Pode um artista ser maior que o género?

Publicado a: 05/06/2017

[TEXTO] Samuel Pinho [FOTO] Direitos Reservados

O grime é um género sujo, pesado e nem sempre dócil nas mensagens que se esforça por veicular: não fosse o género ter origem no dancehall e no rap americano mais cru – com características de garage made in Reino Unido à mistura – e talvez ninguém diria que as suas raízes geográficas se situam algures na ilustre e muy refinada cidade de Londres; mais concretamente, na zona Este e underground da metrópole europeia.

O estilo não é novo – já existindo há quase 20 anos – embora seja de inegável evidência que o seu ressurgimento se deu há relativamente pouco tempo, por via de um trintão dono de uma ética de trabalho inatacável: Skepta, a a par de outros detalhes que adiante nomearei, é o responsável tanto pelo sucesso caseiro, como pelo buzz que o género tem gerado além-fronteiras.

Para nosso deleite, o MC e produtor pisará o palco do NOS Primavera Sound no dia 9 de Junho, numa actuação que promete agitar até os alicerces mais basilares da cidade do Porto. Em jeito de antecipação à actuação do reigning king do género, segue-se uma análise ao detalhe com o intuito de de separar o trigo do joio. Isto é, distinguir o talento do buzz gerado e auferir a sua real influência no UK rap game da atenção momentânea, conferida pelas bênção de Drake ou Kanye West.

 



As primeiras faixas da autoria de Skepta datam dos anos 90, num registo muito similar ao que hoje difunde. Porém, e atalhando caminho, detalhamos somente os marcos mais fundamentais do seu percurso. O passo que muitos músicos só projectam, sem nunca chegar a consumar, tem lugar em 2005: com o irmão JME, cria a Boy Better Know, uma grime label independente que funcionava mais como colectivo de artistas e pretexto preferencial para a realização de gigs memoráveis. Sem website próprio, sem página de Twitter ou de Facebook, é caso para referir que para além de não anteverem o fenómeno pelo qual seriam (plural majestático) responsáveis, não estavam logisticamente preparados para ele.

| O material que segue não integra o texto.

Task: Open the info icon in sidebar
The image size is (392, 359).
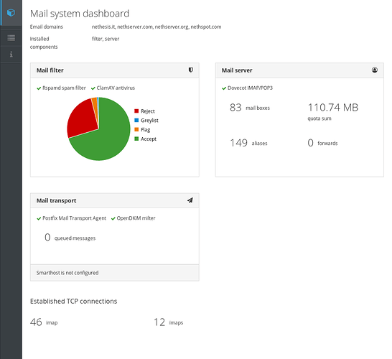Action: pyautogui.click(x=11, y=55)
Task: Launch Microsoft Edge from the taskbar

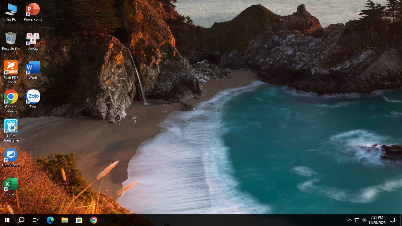Action: point(50,220)
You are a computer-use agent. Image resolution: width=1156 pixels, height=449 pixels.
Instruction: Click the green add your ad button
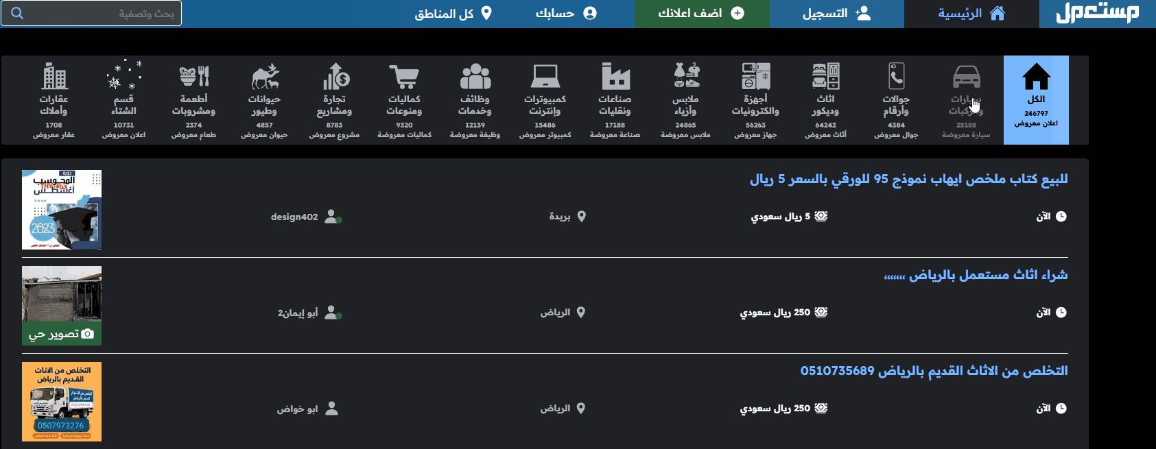701,14
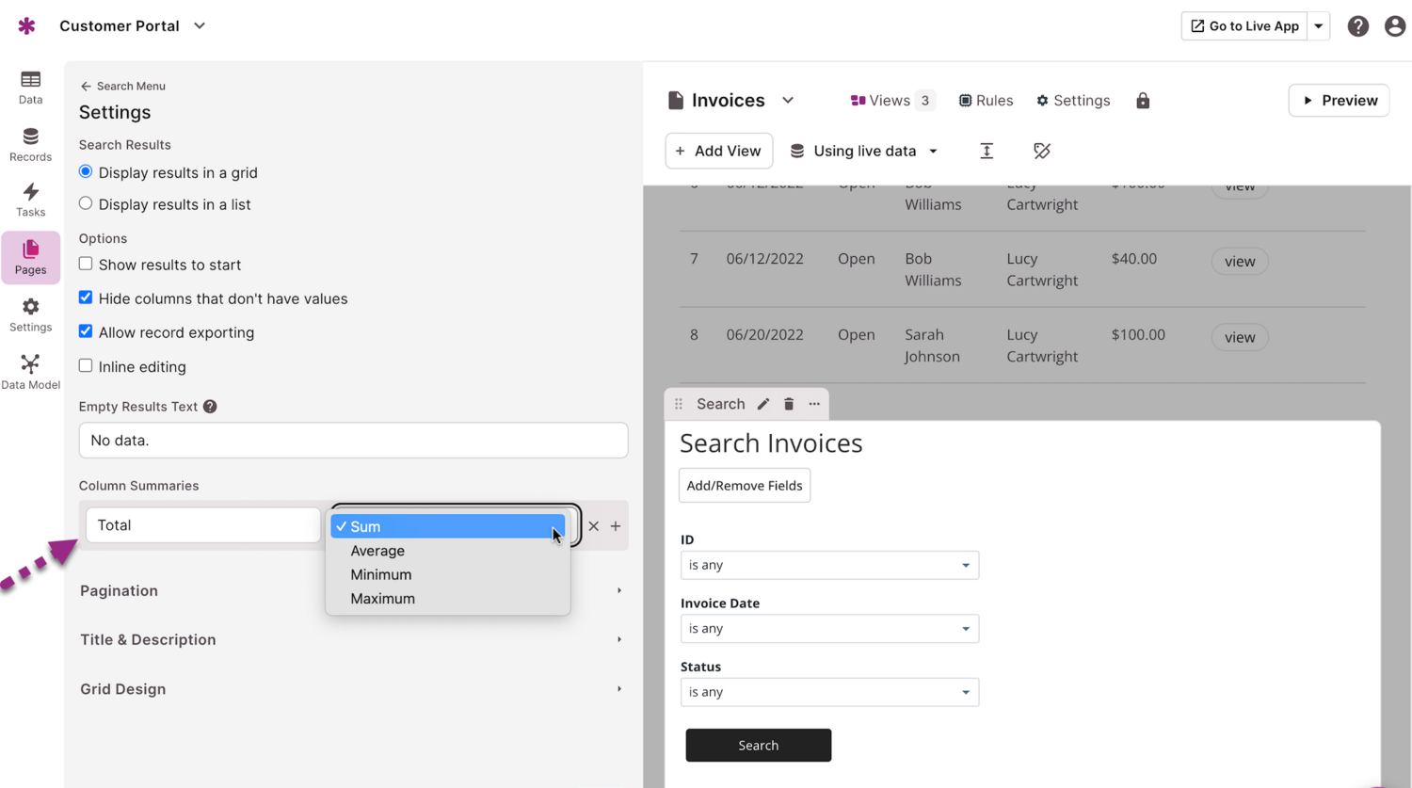
Task: Go to Tasks lightning icon
Action: coord(30,200)
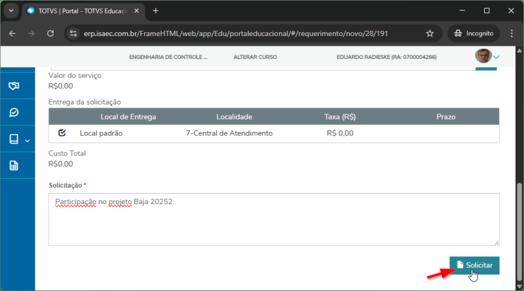Click the Incognito profile button

tap(474, 33)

Nas lides do grime desde o início do género, Skepta já gozava de uma total integração no meio musical na era das rádios pirata e dos shows que invariavelmente acabavam com intervenção policial. Não obstante, a integração mencionada foi fatal, e até essencial, para o percurso trilhado. É que o artista que hoje se ouve está longe de personificar o Skepta de há meia dúzia de anos a esta parte.

No período compreendido entre 2008 e 2012, produziu música sem alma: bangers ocasionais sem conteúdo, versões clean de um grime que se quer sem filtros. Preferencialmente, de um estilo que se quer como música de protesto, de reivindicação social e que sempre se exibiu como porta-estandarte e bandeira dos mais oprimidos. No culminar desse mesmo período, o artista deu por si a tentar replicar o estilo de rappers americanos de sucesso, fugindo a si mesmo e embarcando num ciclo depressivo que obrigou a uma auto-análise profunda. O próprio equiparou, em jeito de confissão e num plano mais mainstream, esse seu episódio ao momento skinhead de Britney Spears. Um exemplo nítido da plasticidade que assola inúmeros artistas que encabeçam listas, rankings e tops de vendas por esse mundo fora.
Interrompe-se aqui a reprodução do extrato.